*Work required:* Output the data below only from the line containing "This screenshot has width=290, height=2576." up to and including the line containing "This screenshot has width=422, height=750.", exact and with the pictures left out.

*Dataset entries:*
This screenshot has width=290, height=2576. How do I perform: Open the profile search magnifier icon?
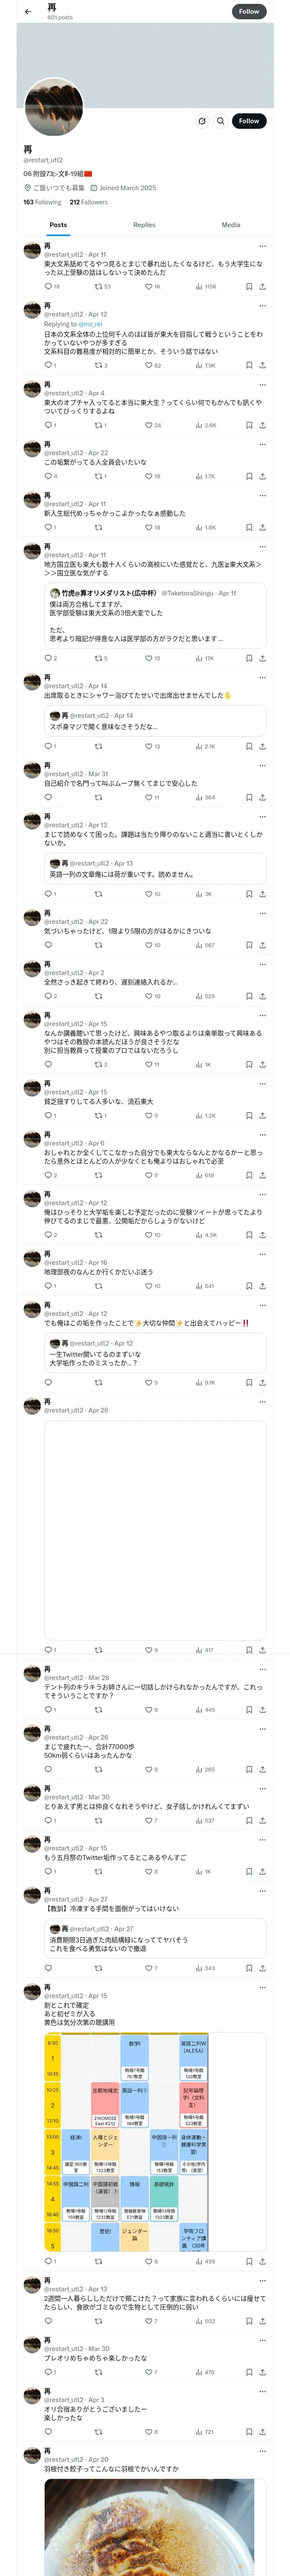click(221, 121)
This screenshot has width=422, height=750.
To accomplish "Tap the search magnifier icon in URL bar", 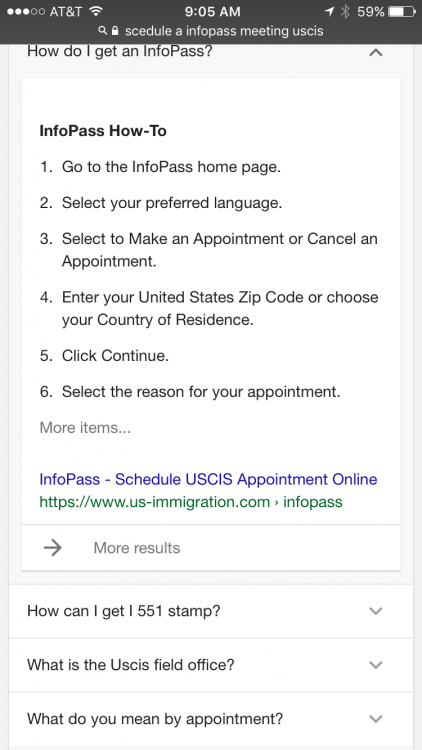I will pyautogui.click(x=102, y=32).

==

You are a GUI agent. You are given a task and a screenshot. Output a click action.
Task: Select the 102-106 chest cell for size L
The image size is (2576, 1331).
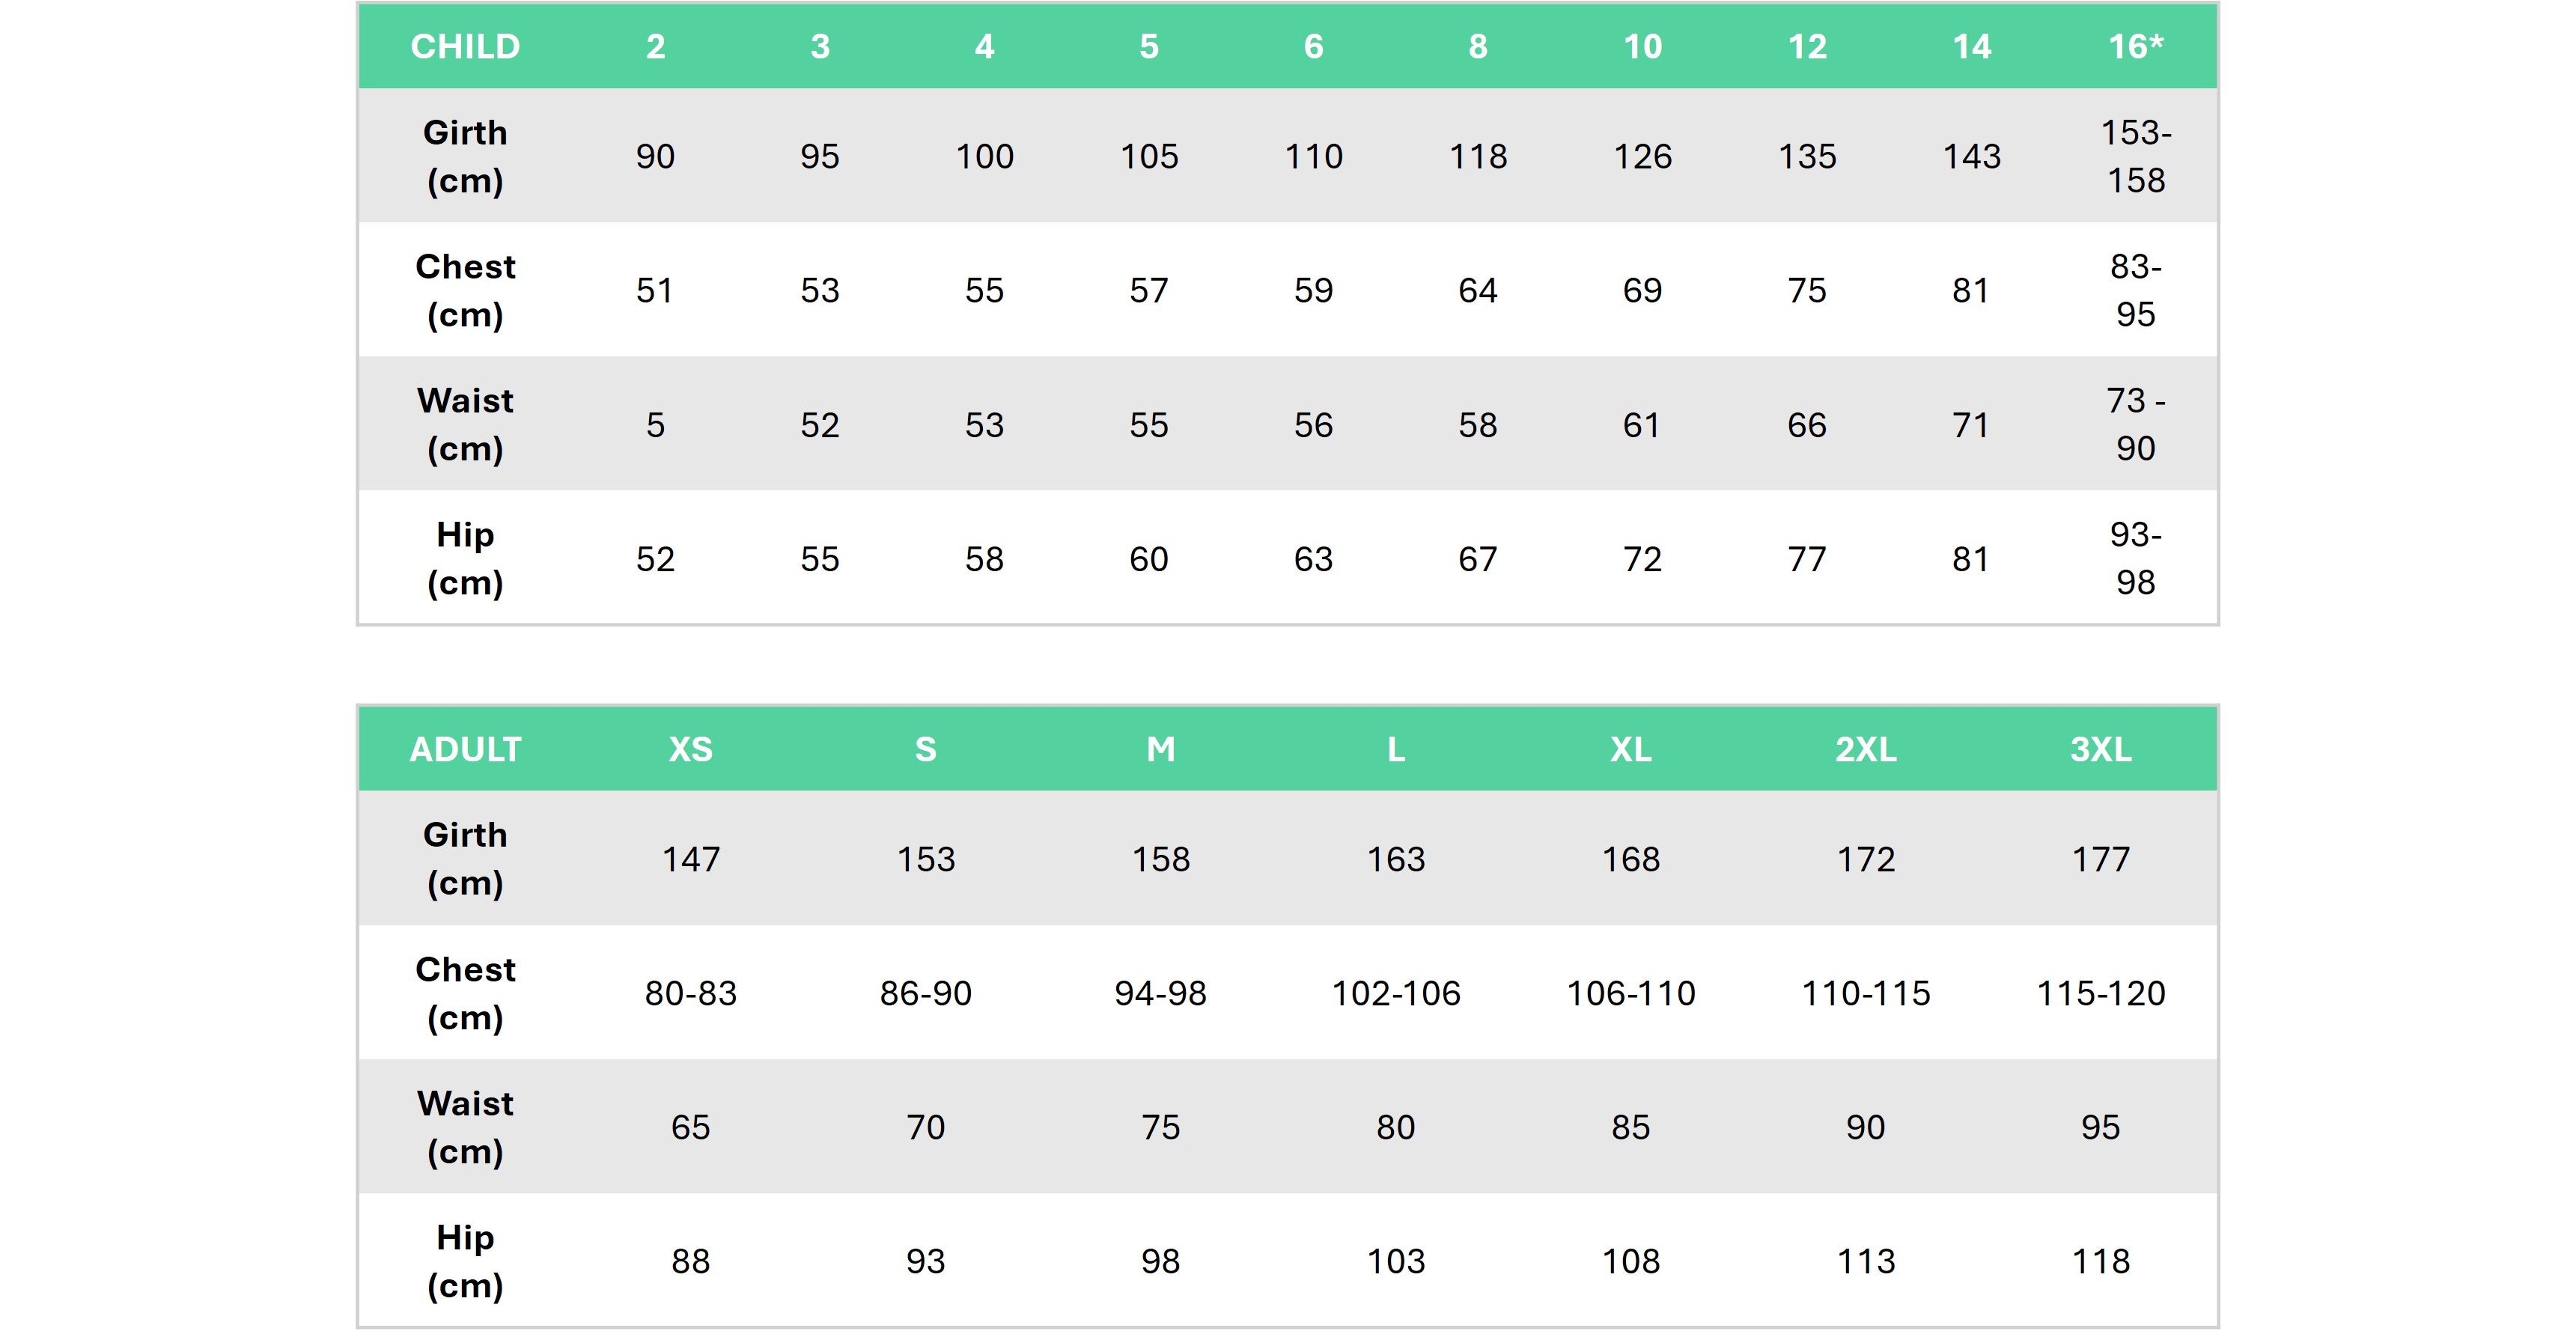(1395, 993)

---

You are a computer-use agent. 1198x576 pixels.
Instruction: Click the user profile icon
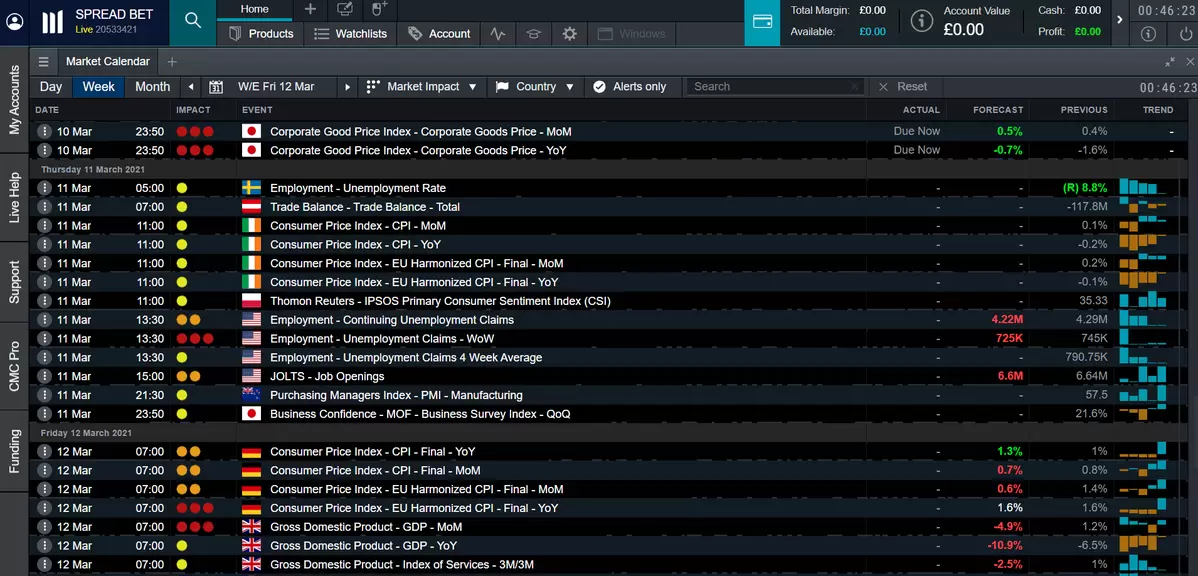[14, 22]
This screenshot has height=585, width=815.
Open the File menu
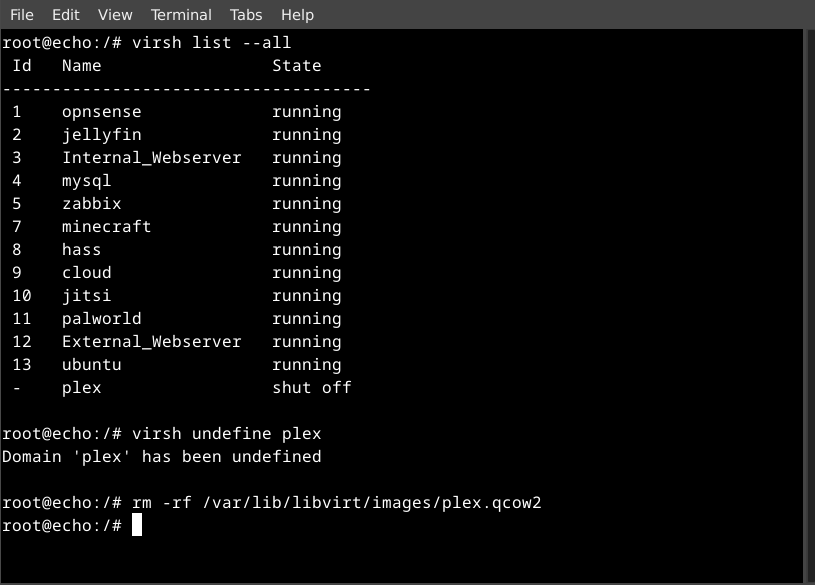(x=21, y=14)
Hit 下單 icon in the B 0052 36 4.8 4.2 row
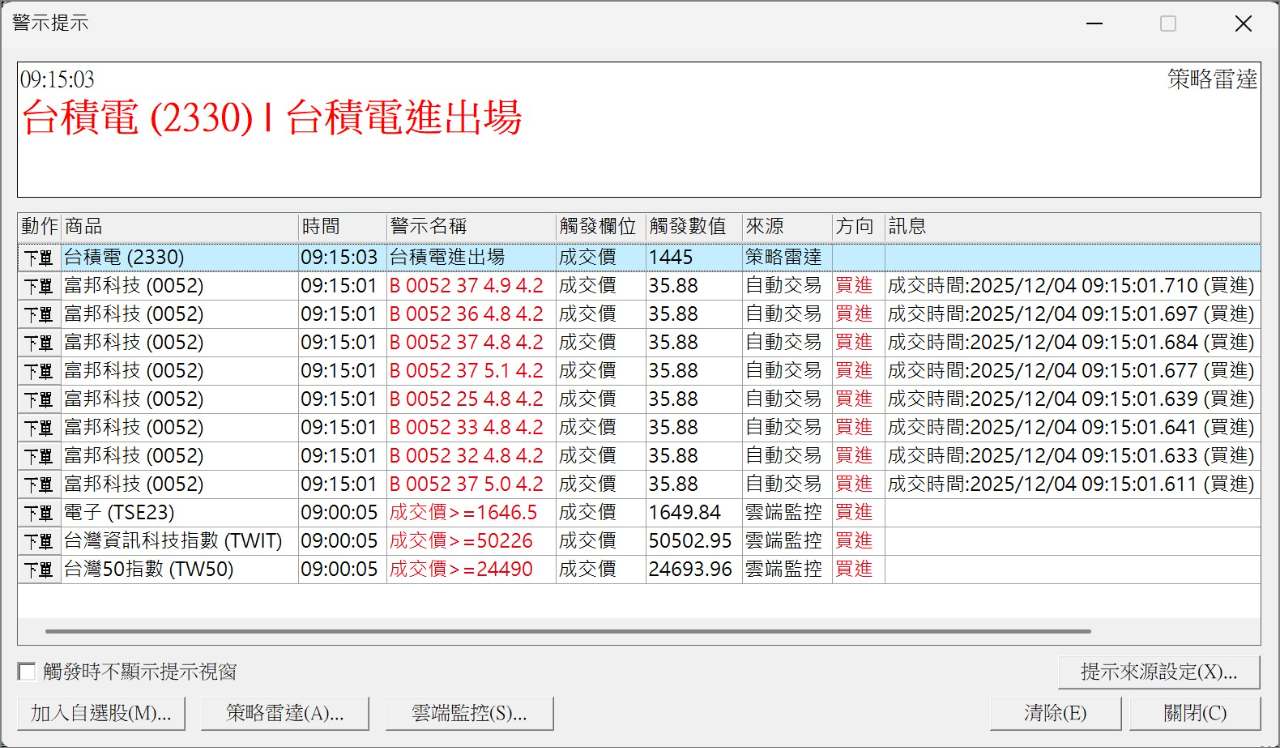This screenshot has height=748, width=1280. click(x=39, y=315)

*Answer to this task:*
This screenshot has width=290, height=2576. How do I perform: Open the profile search magnifier icon?
click(221, 121)
This screenshot has width=422, height=750.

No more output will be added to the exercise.